What this task involves =>
The expected response is an exact repetition of every record, with images excluded.
===
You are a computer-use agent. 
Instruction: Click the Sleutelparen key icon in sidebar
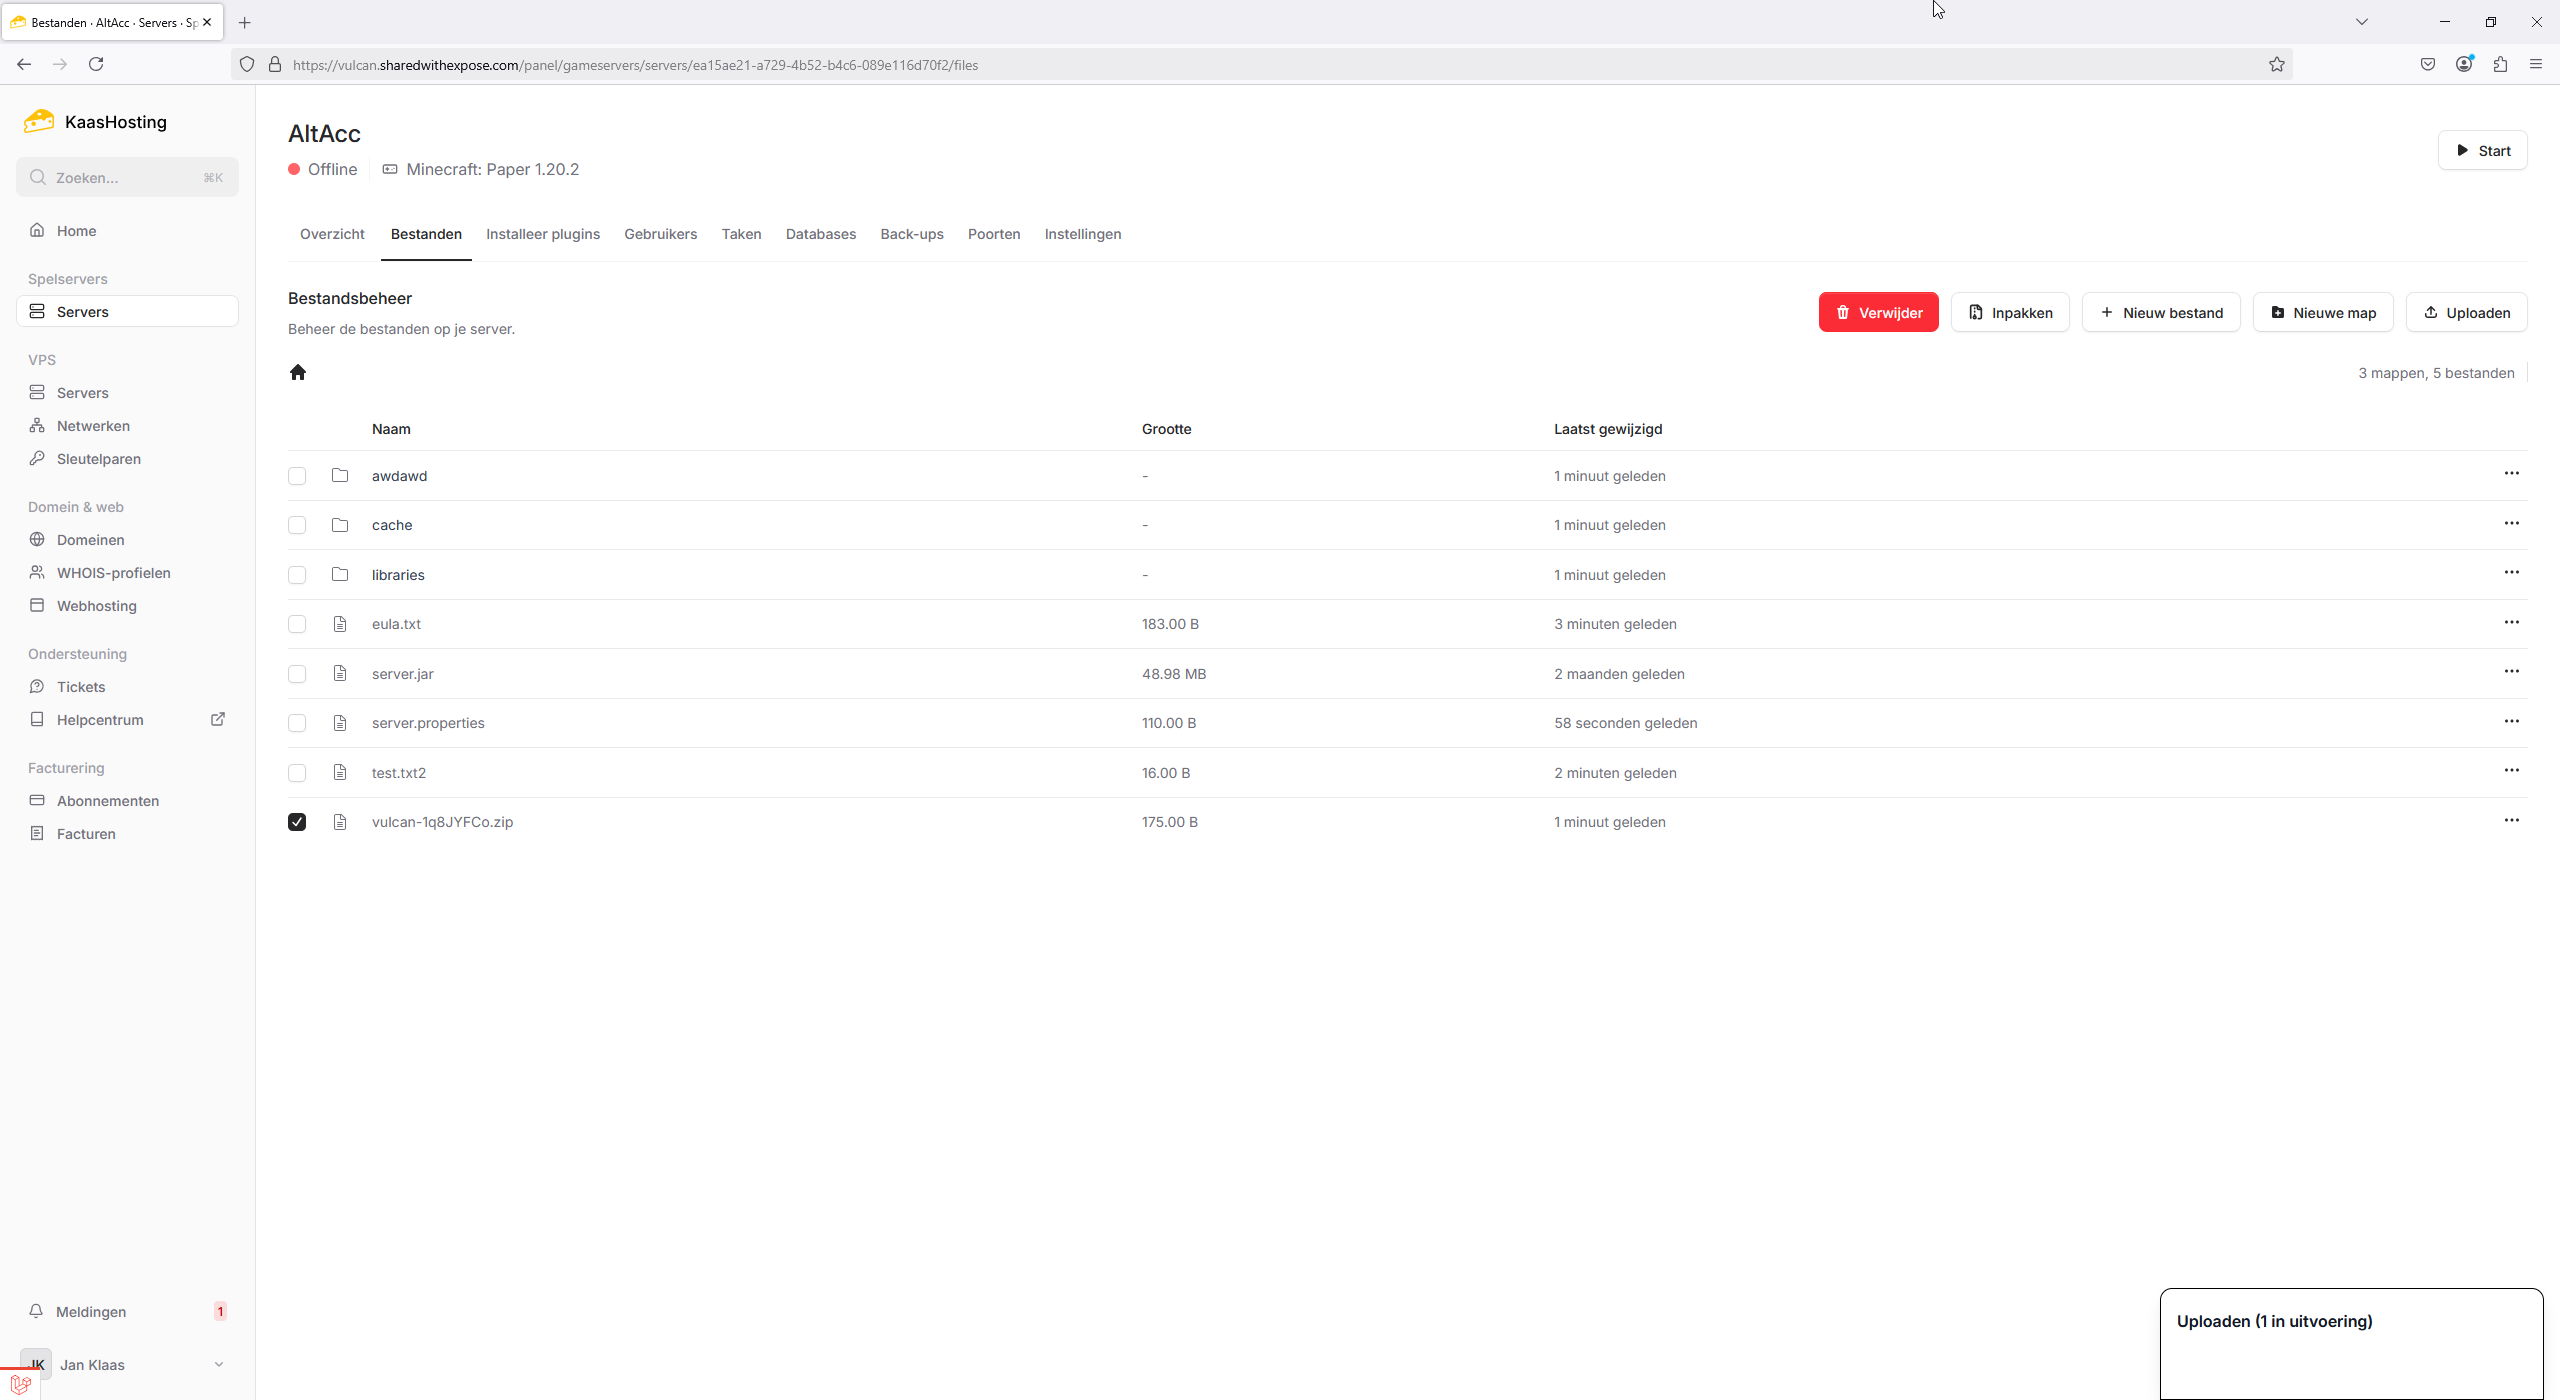[x=37, y=458]
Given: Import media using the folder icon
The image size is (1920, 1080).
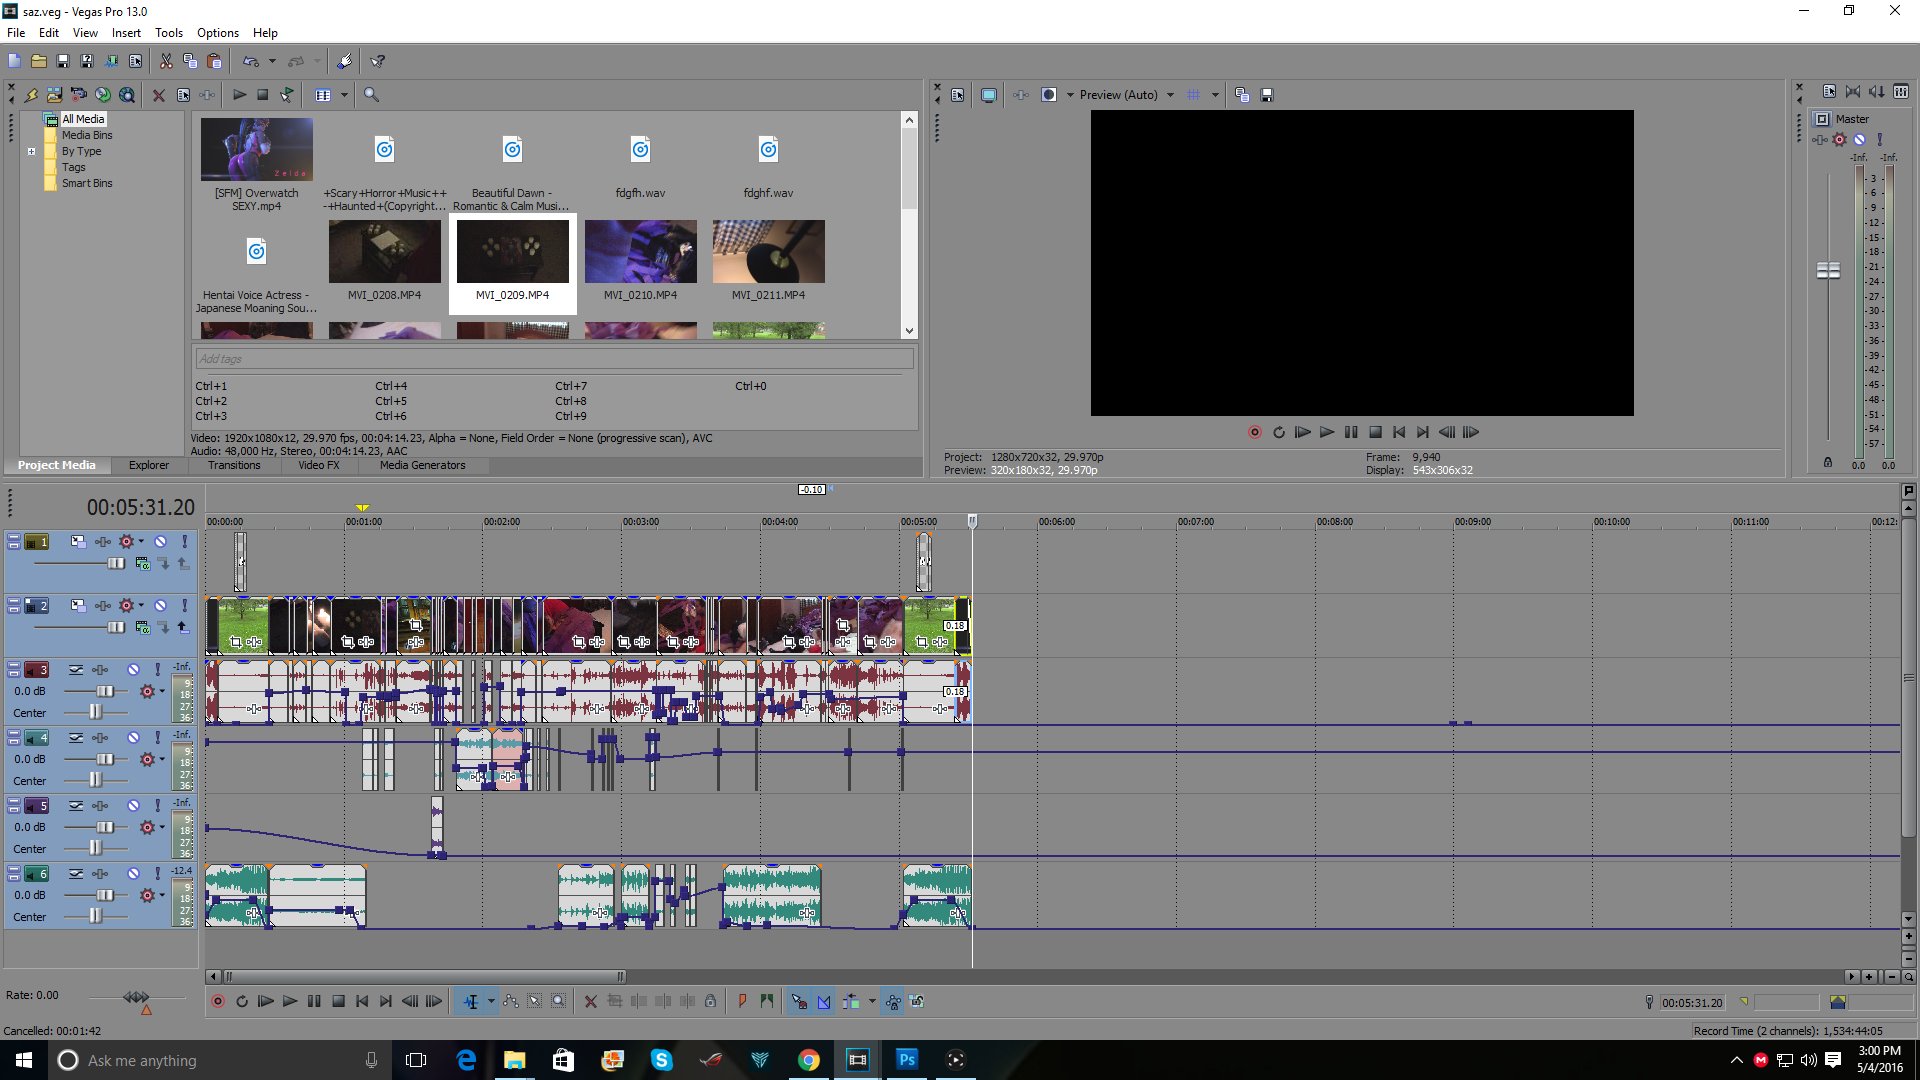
===
Response area =>
You are a computer-use agent. 
Instruction: Click the Sleutelparen key icon in sidebar
[x=37, y=458]
Given: Import media using the folder icon
The image size is (1920, 1080).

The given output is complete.